Vandalism and riots in Schaerbeek against new circulation plan for two evenings in a row, municipality intervenes (Inland)
Good move is not the right move for everyone. Over the years, Brussels has been rolling out spatial plans in all municipalities and districts to improve the quality of life and to avoid heavy traffic outside the residential neighbourhood. But the Great Mobility Plan, official Good move thus, the capital seems to be split in two. Pro and contra. And after Cureghem, on Monday and Tuesday also in Schaerbeek caused demonstrations, vandalism and riots.
The circulation plan in Schaerbeek was moved in three phases. The closing was Monday. Some cuts at the Paviljoenplein and Stephensonplein. They should ensure less cut-through traffic. For lesser people avoiding the busy Lambermont to get out of town.
The result seems successful. It was safe at the school gates of the Pavilion school on Monday and Tuesday. And most importantly: it didn’t smell of exhaust fumes. The trucks could be counted on a few hands. Well seen: one or a few cars that wrongly drove into a (new) one-way street. Beginner’s mistakes, probably. A new traffic situation is always a learning process.
Polarizing
But circulation plans also do in Brussels what they did in the country before, with Ghent as an – ahem – example. They polarize. Putting for and against each other. And in Brussels that is starting to take on grim forms. It started well, but things went wrong in Cureghem – a neighborhood in Anderlecht. The sounds are louder than the pleadings. Concrete blocks were towed and poles kept away. A cyclist eventually corrected him when he hit such a block that was out of place. Riots were inevitable. The city council folded and slightly reversed the circulation plan.
Scene Monday evening at Place Stephenson in Schaerbeek. Fewer hundred people together to protest against the circulation plan. It didn’t stop with scanning. Poles were removed again. It got grim. The same scenario on Tuesday evening, also at Paviljoenplein. There, firefighters were pelted with eggs by protesters when they tried to put out a fire. One firefighter was hit in the eye and directed to hospital.

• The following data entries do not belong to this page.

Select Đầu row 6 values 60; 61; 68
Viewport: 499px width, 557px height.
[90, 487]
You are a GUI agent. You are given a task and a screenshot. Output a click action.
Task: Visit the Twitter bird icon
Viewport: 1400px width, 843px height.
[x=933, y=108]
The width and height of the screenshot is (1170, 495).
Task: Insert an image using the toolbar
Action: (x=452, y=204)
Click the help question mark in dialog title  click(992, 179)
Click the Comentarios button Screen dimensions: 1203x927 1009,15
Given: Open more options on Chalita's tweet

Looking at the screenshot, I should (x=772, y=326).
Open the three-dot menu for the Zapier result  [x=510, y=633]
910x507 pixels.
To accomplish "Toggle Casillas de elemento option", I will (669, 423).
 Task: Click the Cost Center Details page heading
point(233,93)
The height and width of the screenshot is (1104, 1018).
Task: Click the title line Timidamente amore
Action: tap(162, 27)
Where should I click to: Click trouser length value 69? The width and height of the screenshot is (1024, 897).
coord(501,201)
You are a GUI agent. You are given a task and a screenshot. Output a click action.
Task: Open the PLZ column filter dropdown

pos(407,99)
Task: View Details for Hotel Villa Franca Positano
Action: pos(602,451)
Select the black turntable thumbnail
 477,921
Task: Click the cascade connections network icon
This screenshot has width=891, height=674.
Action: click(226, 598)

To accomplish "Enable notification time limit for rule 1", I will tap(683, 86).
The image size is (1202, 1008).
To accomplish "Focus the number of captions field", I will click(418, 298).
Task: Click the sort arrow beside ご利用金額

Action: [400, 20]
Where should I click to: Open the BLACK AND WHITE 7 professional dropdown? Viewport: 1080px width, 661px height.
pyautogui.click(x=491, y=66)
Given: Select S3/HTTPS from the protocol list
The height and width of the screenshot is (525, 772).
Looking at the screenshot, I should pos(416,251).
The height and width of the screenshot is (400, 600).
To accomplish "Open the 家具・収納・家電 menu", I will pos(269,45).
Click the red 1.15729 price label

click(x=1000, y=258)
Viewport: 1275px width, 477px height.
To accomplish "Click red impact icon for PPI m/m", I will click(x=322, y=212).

Pieter Fannes of the citizens’ collective 1030/0 is pro-circulation plan. He was at the protest on Monday but went home quickly. “I want to talk to everyone. But when called, it is no longer for me.” Fannes thinks that it is not so easy to walk in Schaerbeek. “Those instigators of Cureghem were here too. They have made it more difficult to enter into a dialogue.” Because you have to confirm that the plan has positive effects, Fannes thinks. “You notice immediately that it has become more livable here. We all want streets with fewer trucks. Both the advance and the income.”
(read more below the photo)
Two speeds
Not that he denies that the neighborhood lives on two. You have the people who are assembled here in the district. And then you have the newcomers: Syrians, Bulgarians… but also Flemish. I’ll be there. I come from Leuven and have lived in Schaerbeek for 15 years now.”
Fannes does not want to divide the neighborhood into colors. “But many people who have lived here for a long time no longer trust the government. They have lived here since Mayor Nolfs’ time. He rode around here on a camel at election time. Either you choose me, or it will be here.” He totally disapproves. “But it has struck a community that is still unhealed. The mistrust of government and politics has not gone away yet.”
already saw pamphlets in which there is already fantasizing about colonization. “Give us our neighborhood back, it reads. As if the new Flemings were the new settlers.” Fannes is sorry. “Would the people here say goodbye to each other.” According to him, it is individuals who are responsible for the polarization.
The city council already announced on Tuesday evening that it would not ignore the protest. Good move is already being adapted in Schaerbeek, including the cut on the Paviljoenplein. “We are going for an accelerated evaluation, and not only after six months initially planned,” it sounds.